# Vent-less NG heaters..



## Beetle-Kill (Oct 7, 2012)

It would be installed in a MH I rent out.  The intended location is ideal, NG lines directly underneath and a roof vent above it if required.
Looking at the HD Reddy Heat units, either the 16K BTU or 30K BTU units. The sq./ft. is 780 and they have a Quad Castille pellet stove, but apparantly that's not enough heat.
Are there better options out there? The place is tight, so I am concerned about the "vent-less" leaking and killing them in their sleep.
Thoughts?


----------



## Beetle-Kill (Oct 7, 2012)

Sorry. Mods, can you move this to the "Gas forum"? I never go there, forgot where to post this. Thanks, JB


----------



## semipro (Oct 7, 2012)

If its tight don't use one.  These are not meant for tight conditions and it usually says so in the instructions that come with the device telling you to crack a window etc.  These units when working perfectly emit CO2 and water vapor.  When the fuel mixture is imperfect some CO is likely to result.  Water vapor can be its own issue causing mold growth etc.


----------



## Beetle-Kill (Oct 8, 2012)

semi- Thanks, doesn't look like a good fit for that location. I'll have to start looking for a vented model.


----------



## DAKSY (Oct 8, 2012)

Beetle-Kill said:


> semi- Thanks, doesn't look like a good fit for that location.
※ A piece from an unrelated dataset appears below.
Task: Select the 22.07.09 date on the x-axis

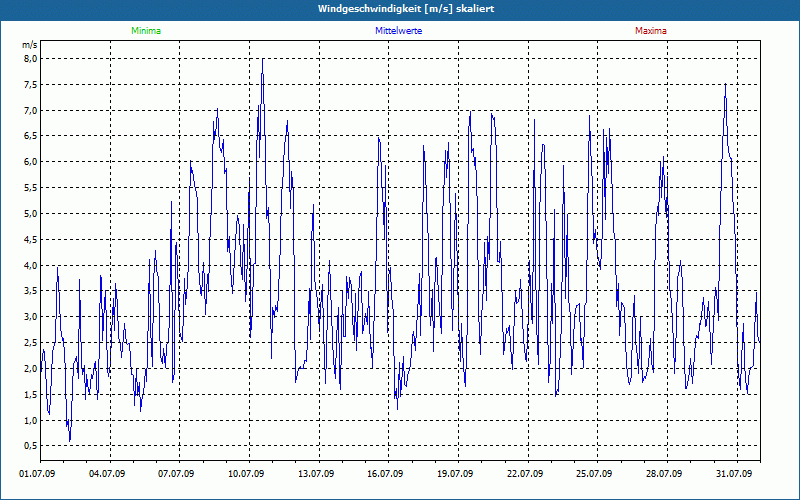Action: pyautogui.click(x=525, y=474)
I'll have to start looking for a vented model.


 
Smart move, IMHO...


----------



## eclecticcottage (Oct 16, 2012)

DAKSY said:


> Smart move, IMHO...


 
I second that.  Even though we have one, and have had one previously in a different house, I would NEVER put one in a rental.  People are too....er...common sense challenged sometimes to trust they wouldn't do something stupid like toss some paper in it to burn or something.  Additionally they do have a smell and can effect some people, like those with asthma or that are chemically sensitive.  Then there's the fact that they aren't meant for tight buildings and every MFG I've ever seen suggests leaving a window open a crack when the unit is operating.


----------



## raybonz (Oct 16, 2012)

I believe Massachusetts doesn't allow vent-free heaters and I personally would be concerned with the pollution potential and other hazards they could produce.. Either way be sure you have CO detectors throughout your home along with smokes..

Ray


----------



## EatenByLimestone (Oct 16, 2012)

semipro said:


> are not meant for tight conditions and it usually says so in the instructions that come with the device telling you to crack a window etc.  These units when working perfectly emit CO2 and water vapor.  When the fuel mixture is imperfect some CO is likely to result.  Water


 
I got rid of one in the family cabin this year.  I had massive water vapor issues in it when I flipped it on in the winter.  The condensation on the walls and such was probably because I was heating it up from a cold start.  The walls were cold so water collected on them.  I don't have any specific complaints on them other than in the back of my mind I knew all of those combustion byproducts were still in the building. 

Matt


----------